Goodfellas show every Premiership game live, including the ones at 3 oclock you don't get in the UK. If there's more than one you may have to watch in on a corner TV with the sound down while the big game is on but chances are you'll see more of Fulham than you did in the UK.


----------



## captaindubai (Jun 6, 2012)

Citymax next to the Dhow Palace has about 10 sports screens, cheapish beer, interesting clientele and you get a bucket of peanuts with every pint so no need for food. Bring a jacket/hoodie as some spots in the bar are ice.

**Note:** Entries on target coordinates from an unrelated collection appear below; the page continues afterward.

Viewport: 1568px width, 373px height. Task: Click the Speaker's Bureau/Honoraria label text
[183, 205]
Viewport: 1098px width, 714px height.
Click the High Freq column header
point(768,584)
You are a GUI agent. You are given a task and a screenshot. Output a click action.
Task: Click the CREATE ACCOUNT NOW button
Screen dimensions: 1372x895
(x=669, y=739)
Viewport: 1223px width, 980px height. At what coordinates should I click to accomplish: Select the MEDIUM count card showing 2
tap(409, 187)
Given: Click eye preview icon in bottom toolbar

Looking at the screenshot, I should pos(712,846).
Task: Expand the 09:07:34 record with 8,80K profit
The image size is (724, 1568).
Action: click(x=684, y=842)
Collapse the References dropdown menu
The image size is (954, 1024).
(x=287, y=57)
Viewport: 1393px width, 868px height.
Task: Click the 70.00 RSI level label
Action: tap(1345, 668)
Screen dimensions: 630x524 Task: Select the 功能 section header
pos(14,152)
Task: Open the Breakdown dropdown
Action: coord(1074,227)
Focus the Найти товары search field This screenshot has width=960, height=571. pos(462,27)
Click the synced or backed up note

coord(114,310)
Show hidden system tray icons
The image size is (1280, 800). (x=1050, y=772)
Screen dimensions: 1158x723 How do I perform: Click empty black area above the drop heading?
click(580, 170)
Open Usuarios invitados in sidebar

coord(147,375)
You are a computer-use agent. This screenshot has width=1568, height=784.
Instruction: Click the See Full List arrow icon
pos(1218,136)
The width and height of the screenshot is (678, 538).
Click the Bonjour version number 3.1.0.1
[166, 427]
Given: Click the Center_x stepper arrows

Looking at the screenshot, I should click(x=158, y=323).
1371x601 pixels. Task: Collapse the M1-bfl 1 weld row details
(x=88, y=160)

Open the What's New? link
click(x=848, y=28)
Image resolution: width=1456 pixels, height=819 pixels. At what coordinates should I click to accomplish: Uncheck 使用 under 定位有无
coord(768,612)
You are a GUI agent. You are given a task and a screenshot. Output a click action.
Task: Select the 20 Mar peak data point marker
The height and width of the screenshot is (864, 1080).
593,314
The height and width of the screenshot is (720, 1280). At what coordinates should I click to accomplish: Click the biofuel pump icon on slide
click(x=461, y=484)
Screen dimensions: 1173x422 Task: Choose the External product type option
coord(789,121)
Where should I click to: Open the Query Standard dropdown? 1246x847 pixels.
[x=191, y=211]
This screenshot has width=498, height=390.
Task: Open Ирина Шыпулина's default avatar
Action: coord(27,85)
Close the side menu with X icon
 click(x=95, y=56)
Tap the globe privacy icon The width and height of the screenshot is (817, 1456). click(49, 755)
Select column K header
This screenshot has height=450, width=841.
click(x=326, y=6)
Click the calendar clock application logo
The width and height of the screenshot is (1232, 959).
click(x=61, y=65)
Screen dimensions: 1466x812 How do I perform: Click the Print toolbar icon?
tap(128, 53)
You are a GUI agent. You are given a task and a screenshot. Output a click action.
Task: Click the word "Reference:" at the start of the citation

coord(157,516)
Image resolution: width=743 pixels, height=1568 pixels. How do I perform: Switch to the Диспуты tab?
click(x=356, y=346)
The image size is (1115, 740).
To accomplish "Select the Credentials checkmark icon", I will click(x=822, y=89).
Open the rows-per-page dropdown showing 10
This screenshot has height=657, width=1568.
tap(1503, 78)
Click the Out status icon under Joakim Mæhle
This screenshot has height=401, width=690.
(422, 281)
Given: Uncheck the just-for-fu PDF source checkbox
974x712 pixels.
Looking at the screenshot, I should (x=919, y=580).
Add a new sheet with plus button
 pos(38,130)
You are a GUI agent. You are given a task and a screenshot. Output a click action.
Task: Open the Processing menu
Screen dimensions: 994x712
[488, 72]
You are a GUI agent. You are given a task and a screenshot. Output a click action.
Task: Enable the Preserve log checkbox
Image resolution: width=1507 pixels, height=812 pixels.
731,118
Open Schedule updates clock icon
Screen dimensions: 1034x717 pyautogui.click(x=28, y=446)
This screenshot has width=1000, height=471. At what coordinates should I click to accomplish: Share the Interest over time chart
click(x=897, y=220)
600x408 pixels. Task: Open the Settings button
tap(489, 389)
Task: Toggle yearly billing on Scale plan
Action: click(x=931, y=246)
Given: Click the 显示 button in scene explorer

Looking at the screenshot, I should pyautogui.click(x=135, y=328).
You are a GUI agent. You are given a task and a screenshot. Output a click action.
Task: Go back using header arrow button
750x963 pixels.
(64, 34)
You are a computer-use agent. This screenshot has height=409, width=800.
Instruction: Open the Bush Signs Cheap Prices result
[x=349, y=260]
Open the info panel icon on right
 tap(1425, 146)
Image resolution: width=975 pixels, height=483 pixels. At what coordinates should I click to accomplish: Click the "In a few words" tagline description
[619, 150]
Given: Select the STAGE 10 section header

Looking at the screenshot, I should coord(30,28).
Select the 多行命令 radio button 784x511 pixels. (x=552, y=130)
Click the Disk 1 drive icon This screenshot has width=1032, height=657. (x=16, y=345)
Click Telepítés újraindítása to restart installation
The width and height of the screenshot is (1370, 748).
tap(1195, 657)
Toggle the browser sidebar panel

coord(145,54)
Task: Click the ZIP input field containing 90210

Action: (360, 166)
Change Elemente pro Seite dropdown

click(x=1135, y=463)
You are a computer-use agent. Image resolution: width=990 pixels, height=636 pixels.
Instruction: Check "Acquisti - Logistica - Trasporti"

Oh, and the house band is hilarious. "Enter Sandman" sung by a short Tina Turneresque Malaysian.


----------



## blazeaway (Sep 28, 2011)

captaindubai said:


> Citymax next to the Dhow Palace has about 10 sports screens, cheapish beer, interesting clientele and you get a bucket of peanuts with every pint so no need for food. Bring a jacket/hoodie as some spots in the bar are ice.
> 
> Oh, and the house band is hilarious. "Enter Sandman" sung by a short Tina Turneresque Malaysian.


Ice as in hockey?


----------



## captaindubai (Jun 6, 2012)

er...as in cold.


----------



## davidcooke (Apr 14, 2012)

Ive recently moved to Dubai and am staying in Bur Dubai for the moment.Its a grand enough area.Always seems to be busy but what I've seen so far its pretty safe.The Golden Sands are all near enough to the metro stations so you're only a train journey away from going to places like the Mall of The Emirates and the Marina.There are a few pubs but I think hotel bars are the best bet if you want something a bit more like home.I was watching the United Liverpool game in the Four Points the other day!Enjoy it


----------



## Felixtoo2 (Jan 16, 2009)

Haven't they got a Liverpool bar in there called the TWO points?


----------



## EddieE (Sep 15, 2012)

Hey everyone,

Well I got here, ventured into Goodfellas and its a great bar, will be there later for the football if anyone's around.

I like this town!

Eddie


----------



## EddieE (Sep 15, 2012)

Stinking hangover courtesy of a South African mate, jockeys bar, goodfellas, York, jockeys, stagger back, up at 6for work. 

Dubai will be the death of me.

Eddie


----------



## Jynxgirl (Nov 27, 2009)

Seems it always is.....


----------